Praxisbeispiel: Auf Augenhöhe

Anja lädt Tom und Ela zu jeder Teambesprechung ein. Wird dort etwas diskutiert, fragt sie stets auch ihre Auszubildenden: „Was haltet ihr davon? Habt ihr eine Idee, wie wir das angehen könnten?“

Rolle Nr. 6: Fachkraft

Fachkraft

Wenn alles zu viel wird... ein Praxisbeispiel

Anja hat einen Berg Arbeit vor sich und weiß nicht, was davon sie zuerst erledigen soll.

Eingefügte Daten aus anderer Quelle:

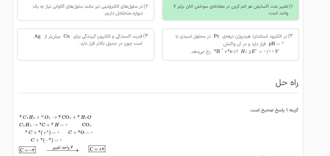This screenshot has height=156, width=330.
Task: Pick option 3 about the standard hydrogen electrode
Action: (x=230, y=44)
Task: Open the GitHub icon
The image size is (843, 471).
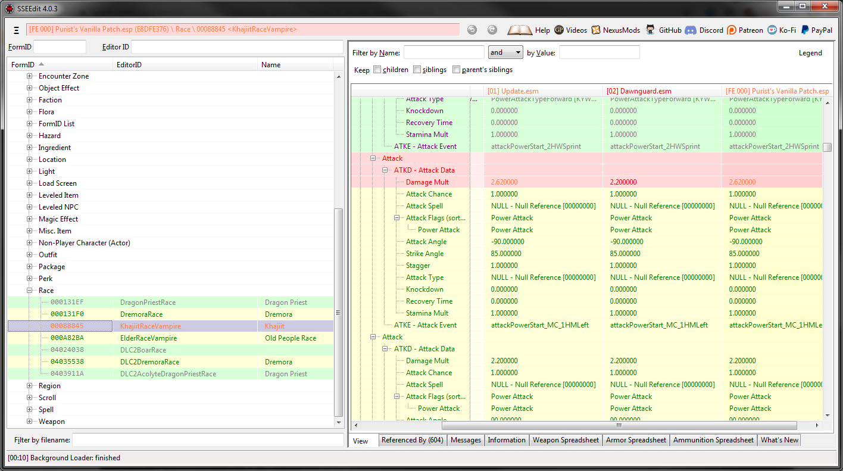Action: click(x=651, y=30)
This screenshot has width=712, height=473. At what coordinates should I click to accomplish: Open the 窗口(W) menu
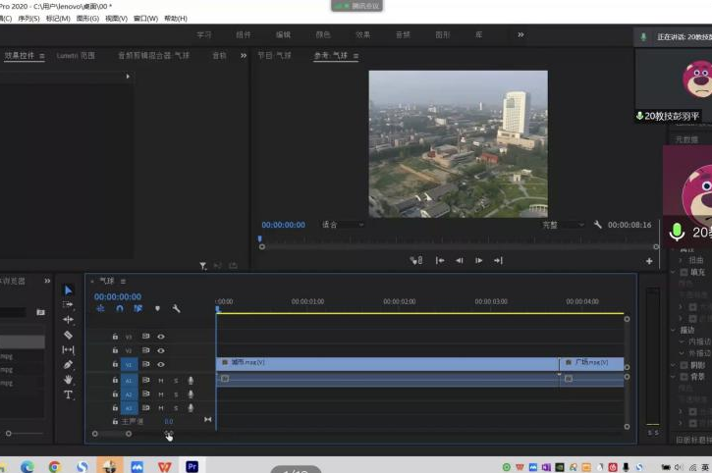(146, 18)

Zwischen zwei wichtigen Telefonaten kommt ihre Auszubildende Ela in ihr Büro und fragt: „Können Sie mir helfen? Ich weiß nicht, wie ich hier weiterkomme.“

Die eigene Arbeit mit der Verantwortung für Auszubildende in Einklang zu bringen, ist ein Balance-Akt. Er gelingt nicht immer. Mal kommt die eine Aufgabe zu kurz, mal die andere. Haben Sie aber das Gefühl, dass die Schieflage eine dauerhafte ist, sollten Sie das Gespräch mit Ihrem Vorgesetzten suchen. Dauerstress und Überforderung helfen weder Ihnen noch den Auszubildenden und letztlich auch nicht dem Unternehmen. 

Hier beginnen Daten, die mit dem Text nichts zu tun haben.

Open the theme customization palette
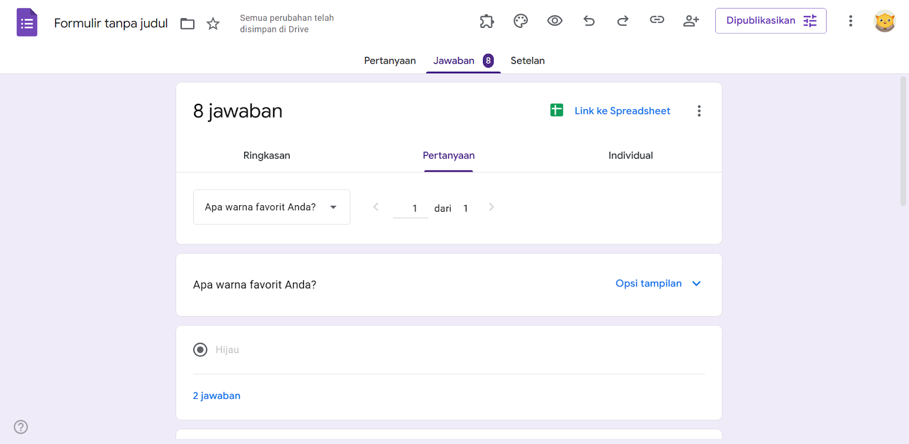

Übung: Die Adlerperspektive einnehmen

Machen Sie sich hin und wieder die verschiedenen Rollen bewusst, um gelassener mit ihnen umzugehen. Das gelingt, indem Sie mit Distanz auf Ihr Agieren schauen: Wann sind Sie Fachkraft, wann Ausbildende, Führungskraft, Erzieherin, wann Kollege, wann Lerncoach? Ebenso hilfreich ist ein weiterer Perspektivwechsel: Stellen Sie sich vor, Sie sind der oder die Auszubildende. Wie würden Sie sich wahrnehmen?